◆ DIRECTION ◆
Transcribe every one of the records below verbatim, line for line.

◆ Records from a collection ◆
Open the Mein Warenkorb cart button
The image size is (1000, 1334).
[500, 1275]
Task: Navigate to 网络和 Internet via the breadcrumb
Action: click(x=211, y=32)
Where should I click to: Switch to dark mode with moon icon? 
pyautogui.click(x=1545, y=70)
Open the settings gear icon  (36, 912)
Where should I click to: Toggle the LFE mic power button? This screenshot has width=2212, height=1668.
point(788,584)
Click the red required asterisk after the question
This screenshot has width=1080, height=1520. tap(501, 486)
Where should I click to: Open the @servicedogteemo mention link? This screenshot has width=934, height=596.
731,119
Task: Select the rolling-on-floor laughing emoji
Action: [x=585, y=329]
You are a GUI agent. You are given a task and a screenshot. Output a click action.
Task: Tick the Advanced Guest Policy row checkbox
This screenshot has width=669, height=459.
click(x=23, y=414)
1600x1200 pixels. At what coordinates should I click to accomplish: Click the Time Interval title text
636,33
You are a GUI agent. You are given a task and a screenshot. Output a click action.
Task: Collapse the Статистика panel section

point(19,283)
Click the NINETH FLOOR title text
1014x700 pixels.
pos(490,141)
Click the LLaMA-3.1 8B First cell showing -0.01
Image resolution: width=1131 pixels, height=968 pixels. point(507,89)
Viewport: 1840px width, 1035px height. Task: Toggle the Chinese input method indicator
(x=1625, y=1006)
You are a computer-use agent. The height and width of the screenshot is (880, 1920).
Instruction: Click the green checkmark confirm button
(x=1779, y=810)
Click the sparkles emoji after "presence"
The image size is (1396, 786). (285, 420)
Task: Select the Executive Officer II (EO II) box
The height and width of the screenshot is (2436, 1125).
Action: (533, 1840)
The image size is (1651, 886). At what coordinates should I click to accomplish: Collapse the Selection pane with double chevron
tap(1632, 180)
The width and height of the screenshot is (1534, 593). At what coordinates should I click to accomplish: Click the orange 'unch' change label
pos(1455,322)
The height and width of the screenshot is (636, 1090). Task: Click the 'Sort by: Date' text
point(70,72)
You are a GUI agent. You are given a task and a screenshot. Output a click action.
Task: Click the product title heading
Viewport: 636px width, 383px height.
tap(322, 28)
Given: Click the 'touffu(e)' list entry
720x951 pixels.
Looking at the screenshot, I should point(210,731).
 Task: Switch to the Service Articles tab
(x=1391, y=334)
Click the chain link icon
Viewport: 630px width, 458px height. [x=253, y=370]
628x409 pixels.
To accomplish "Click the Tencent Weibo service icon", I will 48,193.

◆ THE SOLUTION ◆
Open the Mein Warenkorb cart button
The image size is (1000, 1334).
[500, 1275]
Task: Navigate to 网络和 Internet via the breadcrumb
Action: click(x=211, y=32)
Where should I click to: Switch to dark mode with moon icon? 
pyautogui.click(x=1545, y=70)
Open the settings gear icon  (36, 912)
Where should I click to: Toggle the LFE mic power button? This screenshot has width=2212, height=1668.
point(788,584)
Click the red required asterisk after the question
This screenshot has width=1080, height=1520. tap(501, 486)
Where should I click to: Open the @servicedogteemo mention link? This screenshot has width=934, height=596.
731,119
Task: Select the rolling-on-floor laughing emoji
Action: [x=585, y=329]
You are a GUI agent. You are given a task and a screenshot. Output a click action.
Task: Tick the Advanced Guest Policy row checkbox
This screenshot has width=669, height=459.
click(x=23, y=414)
1600x1200 pixels. At what coordinates should I click to accomplish: Click the Time Interval title text
636,33
You are a GUI agent. You are given a task and a screenshot. Output a click action.
Task: Collapse the Статистика panel section

point(19,283)
Click the NINETH FLOOR title text
1014x700 pixels.
pos(490,141)
Click the LLaMA-3.1 8B First cell showing -0.01
Image resolution: width=1131 pixels, height=968 pixels. point(507,89)
Viewport: 1840px width, 1035px height. Task: Toggle the Chinese input method indicator
(x=1625, y=1006)
You are a computer-use agent. The height and width of the screenshot is (880, 1920).
Instruction: Click the green checkmark confirm button
(x=1779, y=810)
Click the sparkles emoji after "presence"
The image size is (1396, 786). (285, 420)
Task: Select the Executive Officer II (EO II) box
The height and width of the screenshot is (2436, 1125).
Action: (533, 1840)
The image size is (1651, 886). At what coordinates should I click to accomplish: Collapse the Selection pane with double chevron
tap(1632, 180)
The width and height of the screenshot is (1534, 593). At what coordinates should I click to accomplish: Click the orange 'unch' change label
pos(1455,322)
The height and width of the screenshot is (636, 1090). Task: Click the 'Sort by: Date' text
point(70,72)
You are a GUI agent. You are given a task and a screenshot. Output a click action.
Task: Click the product title heading
Viewport: 636px width, 383px height.
tap(322, 28)
Given: Click the 'touffu(e)' list entry
720x951 pixels.
Looking at the screenshot, I should point(210,731).
 Task: Switch to the Service Articles tab
(x=1391, y=334)
Click the chain link icon
Viewport: 630px width, 458px height. [x=253, y=370]
628x409 pixels.
To accomplish "Click the Tencent Weibo service icon", I will 48,193.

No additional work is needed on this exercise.